In the fall of 2001 a show debuted on, what was then, the WB network. The show told the story about a young Clark Kent, who hadn’t even started on that long road to becoming the man of steel yet. The idea of the show was simple enough and the execution of that premise was very well done. In Smallville, the show took the classic mythos of the great hero from Krypton and turned it slightly (and at times greatly) on its ear. In this world, Clark Kent and his Nemesis in the comics, movies, cartoons and other television shows before, Lex Luthor were friends. The show would explore how each of these iconic characters would end up at their ultimate destinies that the viewer knew was coming.
In the beginning, Smallville was called a Dawson’s Creek for comic geeks, and yes I admit the love triangles between Clark, the girl of his dreams of that time, Lana Lang, and best female bud, Chloe, were heavy handed at times, as was Clark’s constant pining for Lana, admittedly went on a bit too long, especially since everyone knew who Clark would eventually end up with. But along with the melodrama we got to see the young boy who was never noticed by anyone outside of his small circle of friends show flashes here and there of the hero he would grow into, and not just when he zipped along with super speed or used his heat vision.

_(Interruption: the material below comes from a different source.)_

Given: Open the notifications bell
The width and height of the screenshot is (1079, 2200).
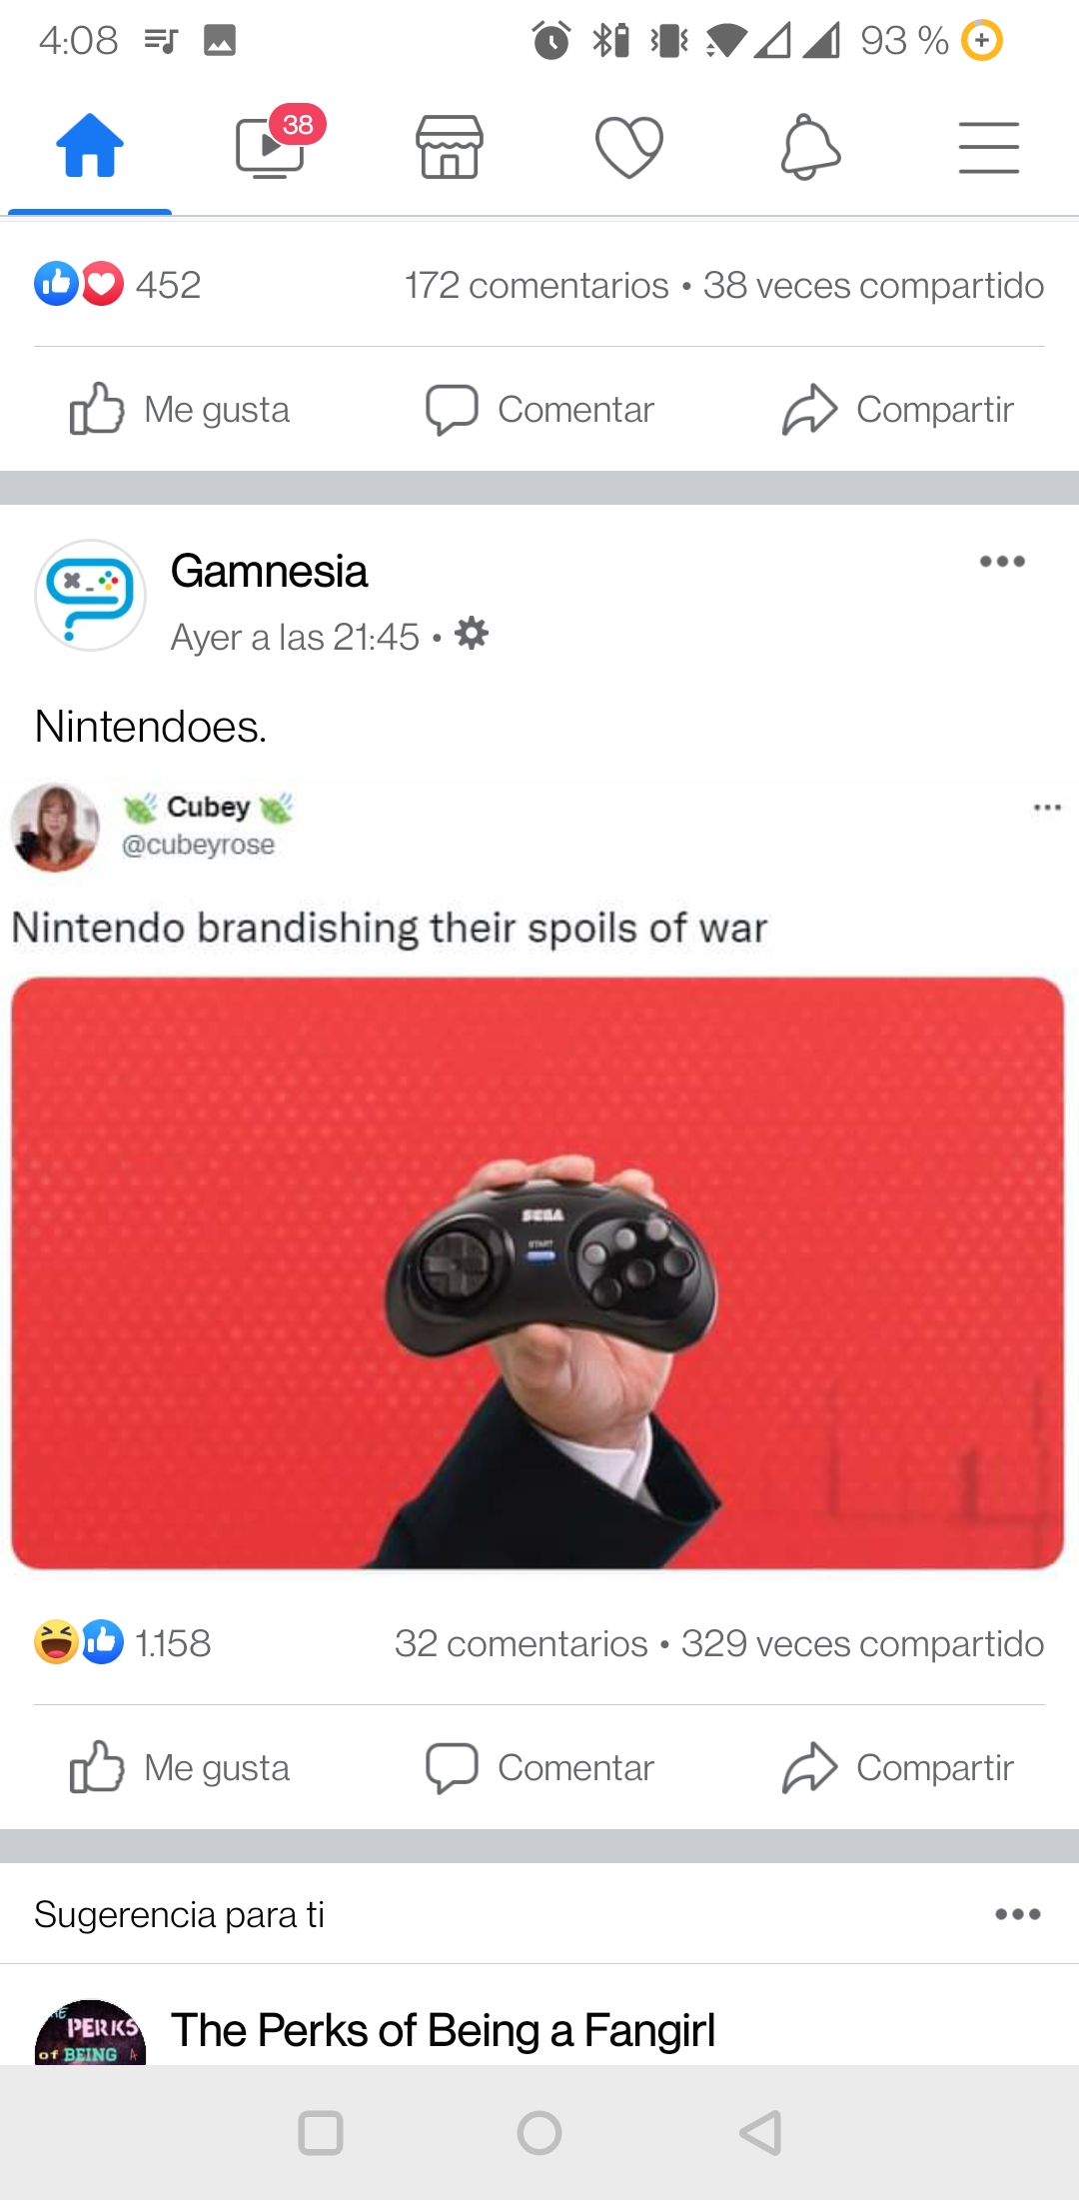Looking at the screenshot, I should pos(809,147).
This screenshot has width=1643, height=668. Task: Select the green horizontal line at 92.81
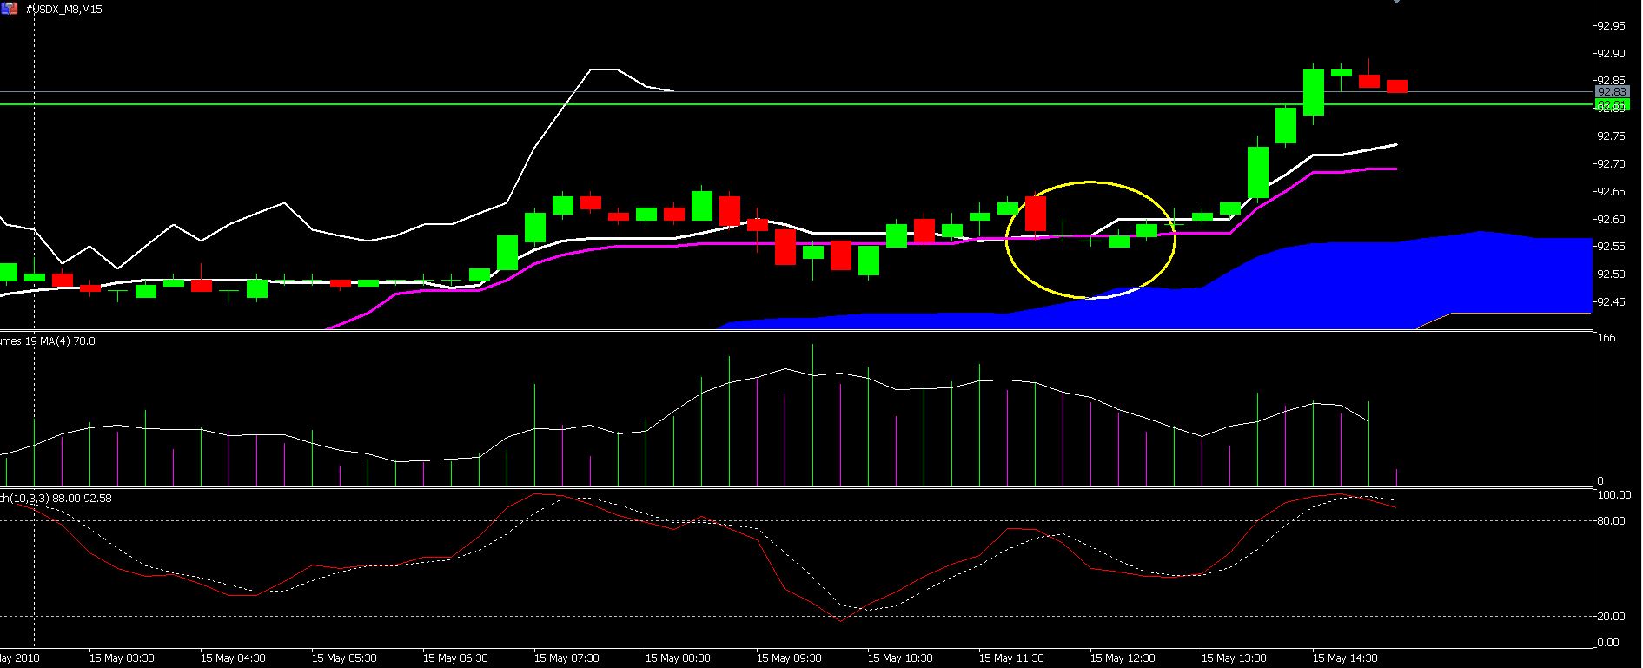(782, 104)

The first few seasons were pretty straight forward, basically presenting a new enemy, or as fans of the show would call them, freak of the week for clark to tangle with, as a sort of training exercise for the kid before he puts on the red cape.

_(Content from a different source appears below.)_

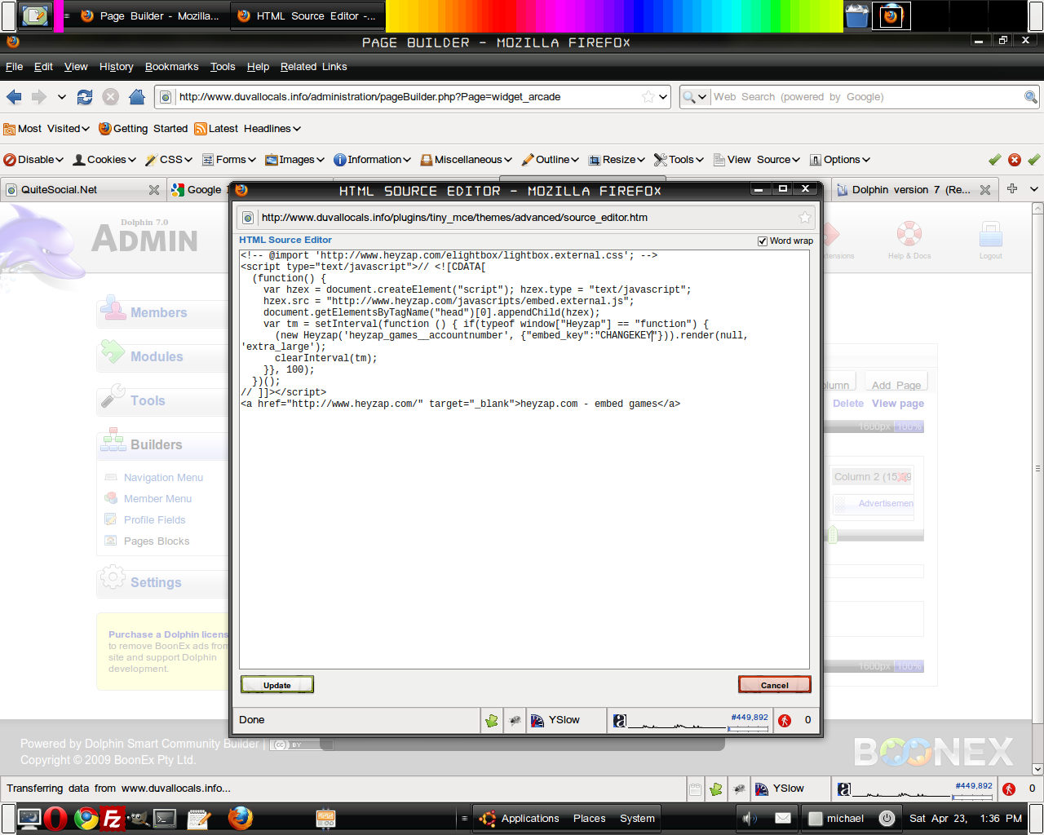Open the Applications menu in the panel
This screenshot has width=1044, height=835.
pos(520,818)
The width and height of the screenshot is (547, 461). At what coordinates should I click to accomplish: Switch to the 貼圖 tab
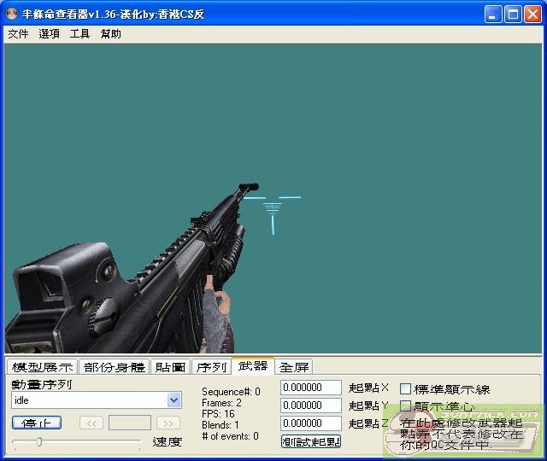170,367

We also catch glimpses of Lex making moves here and there to become the arch enemy and evil mastermind he’ll grow into, though, the show made it a point to always pull Lex from the edge of pure evil as the show continued on. In fact, it took 7 years for Lex to become THE Lex Luthor everyone loved to hate.
As Smallville went on and outlived other would-be superhero shows that tried to challenge it or use the same kind of blueprint that made Smallville so successful, it became less and less about the freaks of the week, and more about a young man who was now well on that road to becoming the man of steel, and understanding just what that meant. More and more we started to see glimpses of the hero fans of the show have been wanting to see since the show began. Glimpses of the choices and sacrifices a true hero must make for the sake of those he loves, if not for the world, to understand that a world needs a hero it can rely on and embrace, something that Clark had shunned for a very long time on the show.
Now we come to it at last, the final episode is set to air, and as someone who has been there from almost the beginning (I think I came in around episode 3 of the first season) I’ve witnessed the highs and the oh so lows of this show. While the quality of the show dropped off in later years, the last two seasons, especially this last one, have been very good, an almost return to its glory days of just pure fun and entertainment. The final season has seen Clark take all but that last step to become that great hero we know he can and will be. All that’s left is for him to don that iconic suit and fly into the sunset, something the show runners know all-to-well the fans want to see. And undoubtedly, the return of Clark’s most formidable foe and destined enemy returning will have a little something to do with it as Lex (the true Lex, not this clone mess the show’s been toying with the past couple of seasons) shows up to fulfill a promise that was made by the show in the first episode. That promise being that in order for one to truly be what they’re meant to be, the other must play a part in that creation. Indeed, in the world of Smallville, there cannot be the man of steel without Lex Luthor and vice versa.
Smallville has been that show, that show that I don’t miss for anything if I can help it, and it’s been that way for ten years. Throughout all the time and day changes, through the changes in the cast and storylines and episodes I could’ve done without, I stayed with it, because I had faith that when the end came, the show would get it right, a faith that is just as strong now as it has been for all these years. So all that’s left is to sit and watch, enjoy and take in as much as I can of the final episode, awaiting that final moment, as bittersweet as it will be, to see Clark Kent, take that last step and become Superman.